Output a report of the various times take to read the files.
  
This command requires elevated priveleges to run.  It will purge your disc
cache multiple times while running,  and will spike the I/O of your machine.
Run with care.

==== Synopsis

  readorder test [filelist*] [options]+

  filelist (-1 ~> filelist=#<IO:0x1277e4>) 
      The files containing filenames 
  --percentage=percentage (0 ~> int(percentage)) 
      What random percentage of input files to select 
  --log-level=log-level (0 ~> log-level=info) 
      The verbosity of logging, one of [ debug, info, warn, error, fatal ] 
  --log-file=log-file (0 ~> log-file) 
      Log to this file instead of stderr 
  --error-filelist=error-filelist (0 ~> error-filelist) 
      Write all the files from the filelist that had errors to this file 
  --help, -h 

==== Example result

  
                              Test Using First Of                           
    ========================================================================

      Total files read :         8052
      Total bytes read :      6575824
      Minimum filesize :          637
      Average filesize :          816.670
      Maximum filesize :         1393
      Stddev of sizes  :           86.936

                      read order   Elapsed time (sec)  Read rate (bytes/sec)
    ------------------------------------------------------------------------
                  original_order              352.403              18659.944
                    inode_number               53.606             122669.175
     first_physical_block_number               47.520             138379.024

This is the output of a a <tt>readorder test</tt> command run on a directory on
a ReiserFS filesytem containing 805,038 files, constituting 657,543,700 bytes
of data.  A sample of 1% of the files was used for the test.

If we process them in their original order we can see that this will
potentially take us 9.78 hours.  If we process them in physical block number
order that is reduces to 1.31 hours.

== CREDITS

* Linux System Programming by Robert Love
* {readahead project}[https://fedorahosted.org/readahead/]

== ISC LICENSE

Copyright (c) 2009, Jeremy Hinegardner

Permission to use, copy, modify, and/or distribute this software for any
purpose with or without fee is hereby granted, provided that the above
copyright notice and this permission notice appear in all copies.
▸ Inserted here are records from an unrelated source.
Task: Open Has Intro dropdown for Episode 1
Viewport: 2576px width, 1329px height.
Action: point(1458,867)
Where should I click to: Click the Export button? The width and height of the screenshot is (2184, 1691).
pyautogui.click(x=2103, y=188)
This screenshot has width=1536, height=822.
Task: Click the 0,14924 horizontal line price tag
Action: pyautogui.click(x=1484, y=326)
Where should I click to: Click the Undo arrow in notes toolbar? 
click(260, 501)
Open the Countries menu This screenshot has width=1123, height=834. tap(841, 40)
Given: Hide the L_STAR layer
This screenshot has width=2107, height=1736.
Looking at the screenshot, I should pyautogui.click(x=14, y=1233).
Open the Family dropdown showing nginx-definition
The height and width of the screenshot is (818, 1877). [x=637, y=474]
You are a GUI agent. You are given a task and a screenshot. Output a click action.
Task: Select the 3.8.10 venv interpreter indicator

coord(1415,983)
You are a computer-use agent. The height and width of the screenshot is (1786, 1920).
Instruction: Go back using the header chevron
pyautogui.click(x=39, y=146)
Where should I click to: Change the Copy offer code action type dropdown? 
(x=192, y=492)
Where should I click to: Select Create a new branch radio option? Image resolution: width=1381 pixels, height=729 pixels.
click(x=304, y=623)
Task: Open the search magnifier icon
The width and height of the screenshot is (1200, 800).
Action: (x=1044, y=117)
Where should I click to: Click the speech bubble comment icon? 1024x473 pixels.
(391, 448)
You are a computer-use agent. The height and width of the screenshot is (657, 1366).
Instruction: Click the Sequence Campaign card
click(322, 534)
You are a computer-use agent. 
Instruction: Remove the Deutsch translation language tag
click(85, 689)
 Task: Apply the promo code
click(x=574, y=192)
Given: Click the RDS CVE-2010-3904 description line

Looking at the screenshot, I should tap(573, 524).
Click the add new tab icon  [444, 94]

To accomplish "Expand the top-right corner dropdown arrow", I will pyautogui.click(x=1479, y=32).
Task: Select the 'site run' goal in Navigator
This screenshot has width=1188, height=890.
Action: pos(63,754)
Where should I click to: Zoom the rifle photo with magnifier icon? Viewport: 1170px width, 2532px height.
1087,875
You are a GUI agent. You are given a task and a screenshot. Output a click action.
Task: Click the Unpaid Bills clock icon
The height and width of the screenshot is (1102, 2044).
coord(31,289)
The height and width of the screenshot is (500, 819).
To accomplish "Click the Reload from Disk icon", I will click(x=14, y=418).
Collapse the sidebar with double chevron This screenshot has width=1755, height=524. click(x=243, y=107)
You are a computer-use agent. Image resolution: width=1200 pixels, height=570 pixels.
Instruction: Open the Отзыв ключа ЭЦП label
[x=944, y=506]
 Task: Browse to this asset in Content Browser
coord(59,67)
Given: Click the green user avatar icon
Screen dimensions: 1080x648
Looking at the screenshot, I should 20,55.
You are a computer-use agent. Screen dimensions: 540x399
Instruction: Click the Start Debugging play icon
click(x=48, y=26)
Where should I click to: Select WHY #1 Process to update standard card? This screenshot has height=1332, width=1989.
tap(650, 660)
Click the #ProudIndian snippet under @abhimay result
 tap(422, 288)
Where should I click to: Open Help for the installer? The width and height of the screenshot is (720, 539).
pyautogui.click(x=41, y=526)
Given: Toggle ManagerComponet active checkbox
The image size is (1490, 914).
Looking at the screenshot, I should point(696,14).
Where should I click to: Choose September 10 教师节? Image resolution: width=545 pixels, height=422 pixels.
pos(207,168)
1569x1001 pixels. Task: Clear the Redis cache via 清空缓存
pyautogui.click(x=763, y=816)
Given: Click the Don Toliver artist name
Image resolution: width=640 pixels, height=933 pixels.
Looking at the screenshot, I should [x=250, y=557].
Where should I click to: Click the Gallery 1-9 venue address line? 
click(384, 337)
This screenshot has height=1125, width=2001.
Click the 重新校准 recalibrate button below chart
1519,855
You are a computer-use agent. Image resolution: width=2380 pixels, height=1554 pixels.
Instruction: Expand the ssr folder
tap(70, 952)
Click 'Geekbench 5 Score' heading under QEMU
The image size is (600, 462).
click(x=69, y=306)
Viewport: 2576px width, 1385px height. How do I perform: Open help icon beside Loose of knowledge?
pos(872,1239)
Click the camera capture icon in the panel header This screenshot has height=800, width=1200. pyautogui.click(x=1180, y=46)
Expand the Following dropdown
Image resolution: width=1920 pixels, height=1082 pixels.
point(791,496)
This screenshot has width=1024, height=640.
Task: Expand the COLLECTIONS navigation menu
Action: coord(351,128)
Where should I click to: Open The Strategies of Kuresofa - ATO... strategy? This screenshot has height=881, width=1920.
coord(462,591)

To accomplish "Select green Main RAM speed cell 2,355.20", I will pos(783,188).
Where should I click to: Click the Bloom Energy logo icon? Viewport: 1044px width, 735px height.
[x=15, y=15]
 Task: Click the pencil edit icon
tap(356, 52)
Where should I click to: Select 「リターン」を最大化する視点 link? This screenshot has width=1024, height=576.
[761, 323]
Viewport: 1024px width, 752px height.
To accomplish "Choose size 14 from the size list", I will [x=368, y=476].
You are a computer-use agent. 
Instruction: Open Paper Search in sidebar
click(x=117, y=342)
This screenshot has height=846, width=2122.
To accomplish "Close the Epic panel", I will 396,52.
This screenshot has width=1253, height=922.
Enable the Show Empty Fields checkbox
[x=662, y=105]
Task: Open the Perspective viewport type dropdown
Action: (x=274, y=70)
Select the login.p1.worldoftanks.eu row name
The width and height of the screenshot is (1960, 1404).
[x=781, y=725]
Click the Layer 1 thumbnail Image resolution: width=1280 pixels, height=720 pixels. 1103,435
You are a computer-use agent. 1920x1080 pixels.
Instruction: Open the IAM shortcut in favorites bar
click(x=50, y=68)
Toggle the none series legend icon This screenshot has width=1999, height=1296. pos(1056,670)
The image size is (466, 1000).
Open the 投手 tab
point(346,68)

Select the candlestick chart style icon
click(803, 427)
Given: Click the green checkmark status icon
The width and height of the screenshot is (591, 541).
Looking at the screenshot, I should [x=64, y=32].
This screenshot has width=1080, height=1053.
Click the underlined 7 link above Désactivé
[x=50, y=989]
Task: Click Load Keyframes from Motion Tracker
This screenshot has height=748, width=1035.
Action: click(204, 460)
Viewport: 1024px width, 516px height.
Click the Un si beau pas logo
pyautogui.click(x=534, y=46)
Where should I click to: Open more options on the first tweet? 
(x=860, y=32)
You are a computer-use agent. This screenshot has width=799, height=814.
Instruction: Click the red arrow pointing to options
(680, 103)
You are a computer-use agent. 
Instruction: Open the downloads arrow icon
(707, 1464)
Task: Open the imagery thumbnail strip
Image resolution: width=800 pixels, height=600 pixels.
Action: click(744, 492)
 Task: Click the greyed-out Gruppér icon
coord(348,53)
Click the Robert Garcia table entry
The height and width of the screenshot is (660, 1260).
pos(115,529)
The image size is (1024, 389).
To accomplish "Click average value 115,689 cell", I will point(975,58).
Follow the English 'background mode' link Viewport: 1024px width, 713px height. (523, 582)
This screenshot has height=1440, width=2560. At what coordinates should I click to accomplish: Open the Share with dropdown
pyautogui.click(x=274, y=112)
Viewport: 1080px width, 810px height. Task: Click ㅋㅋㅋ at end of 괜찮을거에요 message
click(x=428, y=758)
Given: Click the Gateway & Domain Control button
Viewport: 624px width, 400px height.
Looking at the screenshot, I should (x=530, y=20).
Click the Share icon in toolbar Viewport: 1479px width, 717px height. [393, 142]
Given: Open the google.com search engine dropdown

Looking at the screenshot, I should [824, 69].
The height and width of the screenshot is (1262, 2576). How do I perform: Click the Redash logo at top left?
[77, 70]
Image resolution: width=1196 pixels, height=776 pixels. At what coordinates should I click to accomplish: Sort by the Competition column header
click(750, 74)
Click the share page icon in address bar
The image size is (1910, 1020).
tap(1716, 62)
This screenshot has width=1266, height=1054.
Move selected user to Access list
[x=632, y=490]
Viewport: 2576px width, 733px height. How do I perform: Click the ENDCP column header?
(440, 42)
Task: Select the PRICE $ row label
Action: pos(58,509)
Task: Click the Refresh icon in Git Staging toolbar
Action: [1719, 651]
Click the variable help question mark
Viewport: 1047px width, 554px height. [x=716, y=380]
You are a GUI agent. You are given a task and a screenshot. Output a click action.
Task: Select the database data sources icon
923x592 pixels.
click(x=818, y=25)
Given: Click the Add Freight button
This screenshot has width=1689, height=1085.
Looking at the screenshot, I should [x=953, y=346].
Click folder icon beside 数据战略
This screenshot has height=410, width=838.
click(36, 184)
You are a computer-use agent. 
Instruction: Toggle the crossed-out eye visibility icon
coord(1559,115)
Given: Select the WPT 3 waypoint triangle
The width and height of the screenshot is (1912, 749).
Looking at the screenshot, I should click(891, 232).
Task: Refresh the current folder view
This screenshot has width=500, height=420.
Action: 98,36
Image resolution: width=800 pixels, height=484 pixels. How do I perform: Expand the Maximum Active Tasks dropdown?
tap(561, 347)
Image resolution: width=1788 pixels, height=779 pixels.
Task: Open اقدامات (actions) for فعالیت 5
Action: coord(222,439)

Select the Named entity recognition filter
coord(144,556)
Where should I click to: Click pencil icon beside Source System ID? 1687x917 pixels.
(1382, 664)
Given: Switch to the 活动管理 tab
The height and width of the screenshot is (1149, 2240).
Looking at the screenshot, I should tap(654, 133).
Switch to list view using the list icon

THE SOFTWARE IS PROVIDED "AS IS" AND THE AUTHOR DISCLAIMS ALL WARRANTIES
WITH REGARD TO THIS SOFTWARE INCLUDING ALL IMPLIED WARRANTIES OF
MERCHANTABILITY AND FITNESS. IN NO EVENT SHALL THE AUTHOR BE LIABLE FOR
ANY SPECIAL, DIRECT, INDIRECT, OR CONSEQUENTIAL DAMAGES OR ANY DAMAGES
WHATSOEVER RESULTING FROM LOSS OF USE, DATA OR PROFITS, WHETHER IN AN
ACTION OF CONTRACT, NEGLIGENCE OR OTHER TORTIOUS ACTION, ARISING OUT OF
OR IN CONNECTION WITH THE USE OR PERFORMANCE OF THIS SOFTWARE.